> **Exercise prompt**
Can you update the entries below so that every "GUI agent" becomes "screen agent", with nothing else changed?

> **Records for the exercise**
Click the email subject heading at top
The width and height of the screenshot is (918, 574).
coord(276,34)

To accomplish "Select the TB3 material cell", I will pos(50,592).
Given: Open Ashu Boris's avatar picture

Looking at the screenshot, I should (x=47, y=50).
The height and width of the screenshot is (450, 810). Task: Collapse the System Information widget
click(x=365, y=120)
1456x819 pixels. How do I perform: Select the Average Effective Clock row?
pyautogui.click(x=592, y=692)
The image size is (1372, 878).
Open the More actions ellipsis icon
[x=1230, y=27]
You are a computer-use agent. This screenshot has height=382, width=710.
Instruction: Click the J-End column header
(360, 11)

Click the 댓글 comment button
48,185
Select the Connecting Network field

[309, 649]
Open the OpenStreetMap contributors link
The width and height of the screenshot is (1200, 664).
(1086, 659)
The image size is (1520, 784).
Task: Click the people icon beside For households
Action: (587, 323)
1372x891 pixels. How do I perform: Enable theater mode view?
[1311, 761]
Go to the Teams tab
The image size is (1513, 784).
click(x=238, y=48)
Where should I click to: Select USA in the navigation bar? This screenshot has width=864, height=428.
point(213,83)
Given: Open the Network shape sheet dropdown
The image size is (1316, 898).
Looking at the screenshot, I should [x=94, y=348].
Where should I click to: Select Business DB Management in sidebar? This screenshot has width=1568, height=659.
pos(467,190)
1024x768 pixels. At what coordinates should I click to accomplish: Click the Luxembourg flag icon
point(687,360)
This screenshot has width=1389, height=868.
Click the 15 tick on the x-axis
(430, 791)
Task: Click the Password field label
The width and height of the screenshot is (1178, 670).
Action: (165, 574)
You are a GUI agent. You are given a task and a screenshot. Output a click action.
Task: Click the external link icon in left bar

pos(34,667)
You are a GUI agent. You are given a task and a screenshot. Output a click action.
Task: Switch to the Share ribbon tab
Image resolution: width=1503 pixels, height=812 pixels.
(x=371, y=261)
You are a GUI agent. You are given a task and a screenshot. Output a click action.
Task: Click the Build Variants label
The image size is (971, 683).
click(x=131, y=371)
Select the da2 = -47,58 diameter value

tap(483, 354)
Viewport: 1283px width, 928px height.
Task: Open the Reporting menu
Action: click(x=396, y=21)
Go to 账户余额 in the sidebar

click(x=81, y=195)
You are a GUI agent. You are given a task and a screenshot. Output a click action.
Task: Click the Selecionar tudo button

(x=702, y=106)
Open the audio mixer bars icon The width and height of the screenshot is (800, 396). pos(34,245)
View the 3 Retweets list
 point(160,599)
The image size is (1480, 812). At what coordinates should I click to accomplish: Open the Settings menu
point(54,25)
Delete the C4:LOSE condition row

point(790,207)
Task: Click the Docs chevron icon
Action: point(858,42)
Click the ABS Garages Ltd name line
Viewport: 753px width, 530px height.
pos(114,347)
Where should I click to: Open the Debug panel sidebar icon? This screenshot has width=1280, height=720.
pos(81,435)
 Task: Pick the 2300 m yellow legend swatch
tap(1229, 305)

> **Answer below**
Click the email subject heading at top
The width and height of the screenshot is (918, 574).
coord(276,34)

To accomplish "Select the TB3 material cell", I will pos(50,592).
Given: Open Ashu Boris's avatar picture

Looking at the screenshot, I should (x=47, y=50).
The height and width of the screenshot is (450, 810). Task: Collapse the System Information widget
click(x=365, y=120)
1456x819 pixels. How do I perform: Select the Average Effective Clock row?
pyautogui.click(x=592, y=692)
The image size is (1372, 878).
Open the More actions ellipsis icon
[x=1230, y=27]
You are a computer-use agent. This screenshot has height=382, width=710.
Instruction: Click the J-End column header
(360, 11)

Click the 댓글 comment button
48,185
Select the Connecting Network field

[309, 649]
Open the OpenStreetMap contributors link
The width and height of the screenshot is (1200, 664).
(1086, 659)
The image size is (1520, 784).
Task: Click the people icon beside For households
Action: (587, 323)
1372x891 pixels. How do I perform: Enable theater mode view?
[1311, 761]
Go to the Teams tab
The image size is (1513, 784).
click(x=238, y=48)
Where should I click to: Select USA in the navigation bar? This screenshot has width=864, height=428.
point(213,83)
Given: Open the Network shape sheet dropdown
The image size is (1316, 898).
Looking at the screenshot, I should [x=94, y=348].
Where should I click to: Select Business DB Management in sidebar? This screenshot has width=1568, height=659.
pos(467,190)
1024x768 pixels. At what coordinates should I click to accomplish: Click the Luxembourg flag icon
point(687,360)
This screenshot has width=1389, height=868.
Click the 15 tick on the x-axis
(430, 791)
Task: Click the Password field label
The width and height of the screenshot is (1178, 670).
Action: (165, 574)
You are a screen agent. You are given a task and a screenshot. Output a click action.
Task: Click the external link icon in left bar

pos(34,667)
You are a screen agent. You are given a task and a screenshot. Output a click action.
Task: Switch to the Share ribbon tab
Image resolution: width=1503 pixels, height=812 pixels.
(x=371, y=261)
You are a screen agent. You are given a task and a screenshot. Output a click action.
Task: Click the Build Variants label
The image size is (971, 683).
click(x=131, y=371)
Select the da2 = -47,58 diameter value

tap(483, 354)
Viewport: 1283px width, 928px height.
Task: Open the Reporting menu
Action: click(x=396, y=21)
Go to 账户余额 in the sidebar

click(x=81, y=195)
You are a screen agent. You are given a task and a screenshot. Output a click action.
Task: Click the Selecionar tudo button

(x=702, y=106)
Open the audio mixer bars icon The width and height of the screenshot is (800, 396). pos(34,245)
View the 3 Retweets list
 point(160,599)
The image size is (1480, 812). At what coordinates should I click to accomplish: Open the Settings menu
point(54,25)
Delete the C4:LOSE condition row

point(790,207)
Task: Click the Docs chevron icon
Action: point(858,42)
Click the ABS Garages Ltd name line
Viewport: 753px width, 530px height.
pos(114,347)
Where should I click to: Open the Debug panel sidebar icon? This screenshot has width=1280, height=720.
pos(81,435)
 Task: Pick the 2300 m yellow legend swatch
tap(1229, 305)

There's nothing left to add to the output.